The thought that there are an infinite number of infinities to me is beautiful because I like the idea of infinities, but it is also tiring, because while I can imagine the one or two infinities that I’m already familiar with, I can barely conceive of any beyond that; and right now I wish I could have my young Mathematician Friend with me and curl up with him, just to feel his calm body in the presence of his beautiful mind and know that there is someone who may not see the world quite as I do, but who can handle abstraction and make something of it.
We spend some time together at the Science Museum, and on my terrace, and in my bed, and then he goes back to Austria, where he’s from; and I think, this is true: we actually met on a park bench in Kensington Gardens. It feels like we’ve known each other for years, but we really just met last Thursday by the Italian Fountain, when he asked me for a light, and we talked and exchanged numbers.

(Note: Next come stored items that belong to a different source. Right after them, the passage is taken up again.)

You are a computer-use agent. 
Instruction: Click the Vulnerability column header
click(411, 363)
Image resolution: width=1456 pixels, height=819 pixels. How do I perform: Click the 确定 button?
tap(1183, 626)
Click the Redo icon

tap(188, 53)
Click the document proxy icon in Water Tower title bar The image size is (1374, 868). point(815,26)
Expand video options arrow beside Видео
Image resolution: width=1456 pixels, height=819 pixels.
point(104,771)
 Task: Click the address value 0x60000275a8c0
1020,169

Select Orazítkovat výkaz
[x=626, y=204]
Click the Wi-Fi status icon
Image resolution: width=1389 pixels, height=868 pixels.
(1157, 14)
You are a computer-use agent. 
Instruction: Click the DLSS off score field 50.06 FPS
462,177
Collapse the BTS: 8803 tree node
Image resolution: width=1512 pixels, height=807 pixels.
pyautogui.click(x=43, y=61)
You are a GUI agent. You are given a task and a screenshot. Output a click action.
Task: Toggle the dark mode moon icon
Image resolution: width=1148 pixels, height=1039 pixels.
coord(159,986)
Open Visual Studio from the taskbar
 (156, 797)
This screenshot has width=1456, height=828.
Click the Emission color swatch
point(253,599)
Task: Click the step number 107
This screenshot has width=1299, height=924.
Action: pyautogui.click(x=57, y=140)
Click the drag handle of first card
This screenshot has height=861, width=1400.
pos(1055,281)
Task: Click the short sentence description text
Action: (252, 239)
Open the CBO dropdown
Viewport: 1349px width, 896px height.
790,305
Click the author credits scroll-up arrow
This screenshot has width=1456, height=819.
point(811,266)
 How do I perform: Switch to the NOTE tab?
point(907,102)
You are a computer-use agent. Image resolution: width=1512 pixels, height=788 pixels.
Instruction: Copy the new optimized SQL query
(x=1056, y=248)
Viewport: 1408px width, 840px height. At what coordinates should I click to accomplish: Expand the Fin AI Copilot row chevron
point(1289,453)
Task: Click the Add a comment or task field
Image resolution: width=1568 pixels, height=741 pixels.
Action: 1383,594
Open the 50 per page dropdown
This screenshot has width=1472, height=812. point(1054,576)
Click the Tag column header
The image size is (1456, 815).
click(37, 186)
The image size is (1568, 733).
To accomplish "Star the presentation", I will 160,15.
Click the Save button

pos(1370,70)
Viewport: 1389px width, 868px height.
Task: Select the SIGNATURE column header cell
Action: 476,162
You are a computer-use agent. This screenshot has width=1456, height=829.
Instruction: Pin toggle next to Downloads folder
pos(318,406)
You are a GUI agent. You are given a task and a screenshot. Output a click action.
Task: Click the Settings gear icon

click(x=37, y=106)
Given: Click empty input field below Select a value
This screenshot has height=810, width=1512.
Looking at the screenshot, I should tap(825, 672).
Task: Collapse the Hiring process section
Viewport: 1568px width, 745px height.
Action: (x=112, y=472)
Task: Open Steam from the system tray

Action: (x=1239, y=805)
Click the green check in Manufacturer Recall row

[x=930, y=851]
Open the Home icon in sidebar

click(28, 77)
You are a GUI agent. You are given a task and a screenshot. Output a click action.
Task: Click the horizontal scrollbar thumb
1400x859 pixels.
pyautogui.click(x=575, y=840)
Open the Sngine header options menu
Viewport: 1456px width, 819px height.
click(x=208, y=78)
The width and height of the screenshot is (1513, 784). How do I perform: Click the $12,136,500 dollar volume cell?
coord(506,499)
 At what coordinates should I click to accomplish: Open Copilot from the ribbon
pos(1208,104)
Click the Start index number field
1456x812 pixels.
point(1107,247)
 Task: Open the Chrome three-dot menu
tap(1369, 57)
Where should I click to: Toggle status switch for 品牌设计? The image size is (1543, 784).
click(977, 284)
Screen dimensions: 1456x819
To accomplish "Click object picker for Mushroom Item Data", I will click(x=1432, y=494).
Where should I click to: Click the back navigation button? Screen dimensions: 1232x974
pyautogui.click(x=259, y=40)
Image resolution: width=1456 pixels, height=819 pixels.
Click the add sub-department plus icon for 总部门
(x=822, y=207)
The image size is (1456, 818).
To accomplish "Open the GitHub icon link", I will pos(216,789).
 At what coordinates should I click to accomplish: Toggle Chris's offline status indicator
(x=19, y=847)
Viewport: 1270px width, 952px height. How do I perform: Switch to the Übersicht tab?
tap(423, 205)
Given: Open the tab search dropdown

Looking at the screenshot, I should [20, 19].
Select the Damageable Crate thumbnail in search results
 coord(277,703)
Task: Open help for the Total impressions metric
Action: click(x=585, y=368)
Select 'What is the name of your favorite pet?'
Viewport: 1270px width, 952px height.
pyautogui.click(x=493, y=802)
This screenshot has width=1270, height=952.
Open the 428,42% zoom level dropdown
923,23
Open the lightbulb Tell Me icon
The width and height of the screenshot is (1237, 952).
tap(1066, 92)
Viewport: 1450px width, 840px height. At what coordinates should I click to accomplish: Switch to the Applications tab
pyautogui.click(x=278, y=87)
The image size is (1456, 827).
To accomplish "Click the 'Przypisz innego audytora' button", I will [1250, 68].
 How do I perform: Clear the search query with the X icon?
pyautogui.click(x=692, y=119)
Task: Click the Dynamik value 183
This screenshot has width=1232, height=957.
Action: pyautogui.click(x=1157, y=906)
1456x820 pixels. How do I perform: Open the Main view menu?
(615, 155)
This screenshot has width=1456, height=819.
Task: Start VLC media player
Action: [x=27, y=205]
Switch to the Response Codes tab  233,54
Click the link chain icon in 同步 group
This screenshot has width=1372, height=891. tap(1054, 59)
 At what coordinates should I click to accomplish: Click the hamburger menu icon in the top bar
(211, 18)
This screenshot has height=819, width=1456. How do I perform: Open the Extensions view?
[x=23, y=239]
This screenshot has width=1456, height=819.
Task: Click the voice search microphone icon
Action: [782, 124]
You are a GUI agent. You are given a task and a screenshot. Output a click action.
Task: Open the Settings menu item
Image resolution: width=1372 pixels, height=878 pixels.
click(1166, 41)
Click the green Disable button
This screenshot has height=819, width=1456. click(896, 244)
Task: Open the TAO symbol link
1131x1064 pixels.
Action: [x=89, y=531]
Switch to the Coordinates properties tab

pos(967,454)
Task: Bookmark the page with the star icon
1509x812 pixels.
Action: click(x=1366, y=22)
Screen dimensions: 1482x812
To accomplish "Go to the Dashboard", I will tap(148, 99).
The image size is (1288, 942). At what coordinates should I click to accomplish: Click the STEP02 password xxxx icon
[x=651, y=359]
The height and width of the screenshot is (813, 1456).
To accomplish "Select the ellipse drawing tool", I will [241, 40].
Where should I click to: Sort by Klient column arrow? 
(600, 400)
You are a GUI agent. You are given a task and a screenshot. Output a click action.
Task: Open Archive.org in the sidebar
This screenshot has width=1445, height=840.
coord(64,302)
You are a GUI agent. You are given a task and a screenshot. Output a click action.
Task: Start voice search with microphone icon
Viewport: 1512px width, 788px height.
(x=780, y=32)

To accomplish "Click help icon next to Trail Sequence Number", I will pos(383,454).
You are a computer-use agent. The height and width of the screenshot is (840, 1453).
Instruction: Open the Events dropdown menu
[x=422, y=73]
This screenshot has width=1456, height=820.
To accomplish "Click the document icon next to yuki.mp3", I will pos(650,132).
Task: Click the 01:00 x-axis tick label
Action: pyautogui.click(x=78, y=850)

I lost sight, a little, of my young Mathematician Friend, after he left London, but he didn’t entirely escape from my mind, and so we met up again a few months later, this time in Vienna. That was a little strange, because now a few things had happened—none of them to do with me—that had troubled this beautiful mind of his, and while he was better again, in fact well, I now worried about him, and we talked about all manner of things, but not infinities. And then we spent a whole night together, first going out, drinking many pints of stout in an Irish pub, and then at a nice little hotel, and I thought no more of or about it, until it occurred to me that this, probably, is what most of life is mostly about: chance encounters, and where we take them, if anywhere at all.
We didn’t take our encounter much further, my Mathematician Friend and I, but that matters not; what matters is merely that we made ourselves some memories on a pin prick of an infinite number of possibilities, and for that alone I like him still.